Clean burning wood - is this a pipedream?


No central heating, so I used to occasionally start a fire in my livingroom fireplace. The wood I burned was from my two plum trees, using some white paper scrap from my scrap printer paper to start things or other scrap paper without colored inks.
Wayne, are you there? Wayne Whitney who traffics this newsgroup told me that fireplaces release particulate matter which has been shown to shorten one's life.
Well, last year I stopped making fires, not wanting to suffer from the smoke. I had noticed a not nice smell after fires, but staying warm had me still doing it in he winter. I used to just make a small fire to get nice and toasty and after 10-15 minutes, I'd put no more wood on the small fire and let it burn out. I don't hang out in my living room, anyway and have other things to do.

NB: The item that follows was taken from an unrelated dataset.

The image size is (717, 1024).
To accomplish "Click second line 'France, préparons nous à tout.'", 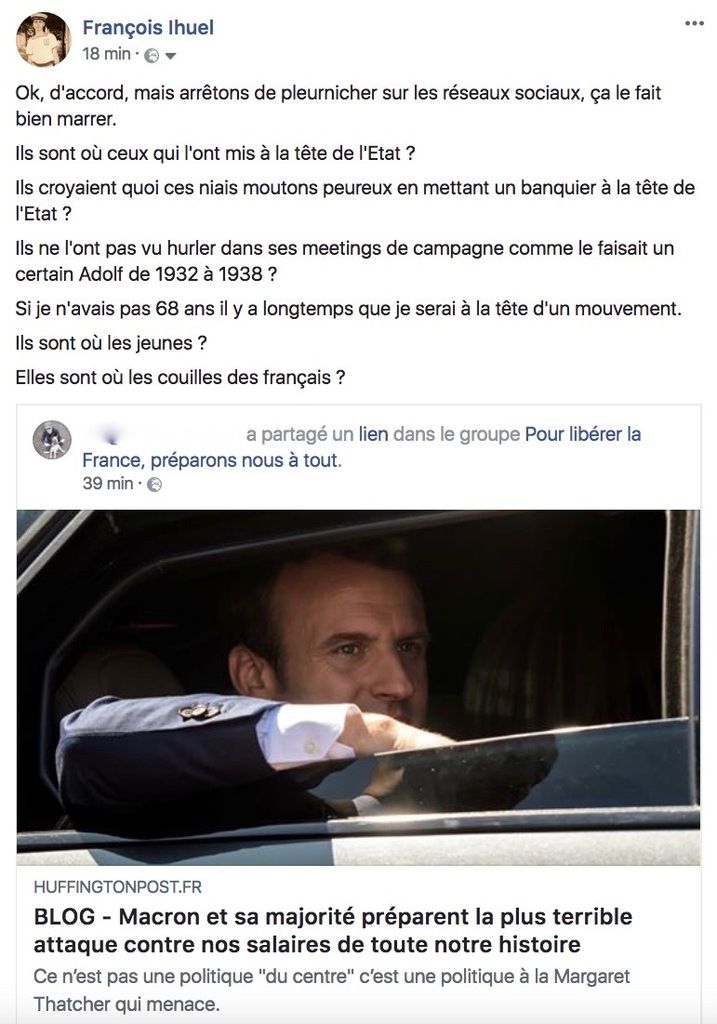I will coord(212,460).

So I was talking to an insurance agent the other day and the conversation turned to home insurance and the fact that I don't have central heating. That fact seems to be a showstopper when applying for standard home owner's policies (I currently have California Fair Plan policy, which is basically fire with few little addenda). I mention that I've stopped burning wood in the fireplace because I heard that the particulate matter released is detrimental to the inhabiants' health. He says "depends on what kind of wood you're burning."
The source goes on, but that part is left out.